Russell marginally improved in his sophomore year but maybe not in the way the Lakers had hoped, hence why he is now being reviewed on The Brooklyn Game! Still, his basic counting statistics are a promising platform. His 4.8 assists per game is something he can potentially build upon and was a hallmark of his game coming out of college. This was highlighted in an episode of ESPN’s Sport Science:
Scoring-wise, he has shown a large array of potential and this is what will get Nets fans excited. His advanced shooting stats don’t show any real proficiency in a certain shooting weapon, but rather he can score in a large number of ways. Pull up, off the dribble, catch and shoot… they are all tools he is slowly perfecting and building into his arsenal.
A recap of the 2016-17 season for Russell is not as relevant compared to other Nets. Fans and coaches alike are focused on this season upcoming. What his 2016-17 season will be is hopefully a platform from which Russell can post career highs in multiple categories.
What does Russell bring to the table?
Russell brings in a ceiling level of talent that is hard to find in any other player on this roster. This is meant as no disrespect to any other Brooklyn Net, but outside of the unknown in Caris LeVert, there’s hard to pinpoint anyone else that could potentially shift into the elite of the NBA. Being a No. 2 draft pick means that people already look at him through a different lens than one may use for other players, knowing that there’s a reason he was judged with having that potential and went so high in the lottery. This may be fair or unfair, but is natural.

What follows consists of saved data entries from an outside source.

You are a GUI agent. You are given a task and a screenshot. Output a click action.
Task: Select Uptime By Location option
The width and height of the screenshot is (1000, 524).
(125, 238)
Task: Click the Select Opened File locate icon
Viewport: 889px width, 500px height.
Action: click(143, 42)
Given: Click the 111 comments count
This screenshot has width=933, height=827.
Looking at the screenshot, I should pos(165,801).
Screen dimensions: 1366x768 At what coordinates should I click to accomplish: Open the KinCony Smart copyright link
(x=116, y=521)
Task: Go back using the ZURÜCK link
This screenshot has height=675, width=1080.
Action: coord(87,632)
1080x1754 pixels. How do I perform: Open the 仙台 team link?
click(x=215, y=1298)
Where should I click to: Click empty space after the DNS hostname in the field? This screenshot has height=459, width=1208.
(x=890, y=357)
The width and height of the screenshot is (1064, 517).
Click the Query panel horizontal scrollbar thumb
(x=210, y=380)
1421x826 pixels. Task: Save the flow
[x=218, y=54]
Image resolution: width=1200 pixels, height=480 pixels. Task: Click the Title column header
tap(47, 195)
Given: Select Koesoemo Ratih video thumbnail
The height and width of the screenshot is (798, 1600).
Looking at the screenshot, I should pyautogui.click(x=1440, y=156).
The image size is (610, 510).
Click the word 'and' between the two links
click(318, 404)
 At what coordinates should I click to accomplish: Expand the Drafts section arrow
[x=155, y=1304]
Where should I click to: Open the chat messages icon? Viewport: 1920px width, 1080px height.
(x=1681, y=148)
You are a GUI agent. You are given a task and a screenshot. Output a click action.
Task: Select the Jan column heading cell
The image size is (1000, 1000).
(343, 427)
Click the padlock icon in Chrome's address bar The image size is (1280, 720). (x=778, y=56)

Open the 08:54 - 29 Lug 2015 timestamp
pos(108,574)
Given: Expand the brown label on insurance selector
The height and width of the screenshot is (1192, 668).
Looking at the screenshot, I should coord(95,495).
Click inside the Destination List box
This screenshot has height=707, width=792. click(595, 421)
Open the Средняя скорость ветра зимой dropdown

When one watches Russell play, there’s a certain X-factor about him. His shooting motion is a unique curl that one will grow to love – soft and almost effortless. His catch and shoot three-point percentage was 37.2 percent last season, a number that could trend up with the spacing and shooting expected to be on the floor at times with the Nets. Also, sharing a backcourt with Jeremy Lin could prove as a handy support where he can play off the ball at times. D-Loading seems to be capable of bringing back that clutch gene that left the Nets with the exit of Joe Jesus, shooting an EFG% of 43 percent when the shot clock was under four seconds last season.
While preseason is the only taste of Brooklyn Russell basketball we have (and should be taken with a grain of salt), what we do get is a sneak peek into some of the ways Russell will mesh in certain rotations and how some of the offense will be run through him. The examples so far have definitely been positive with the Nets going 3-1 in preseason and Russell showing a glimpse of things to come, leading the team in scoring for three of these games.
It will be nice to see this with him in the black and white rather than against Brooklyn:
The Bottom Line
The Nets are now finally in the business of selling more than just patience, but hope. Russell is the type of player fans have been yearning to root for and I’ve already got my Russell jersey waiting for me on the season opener. There still may be growing pains as he becomes the leader, or how he may mesh with Lin in a tandem backcourt, but that’s fine. Time is still on his side. I for one can’t wait for that first magical moment where Russell delivers the dagger, looks down the barrel of the camera and announces himself again to the world. This time though it will be wearing the black and white, yet muttering those same four magical words: “Ice in my veins.”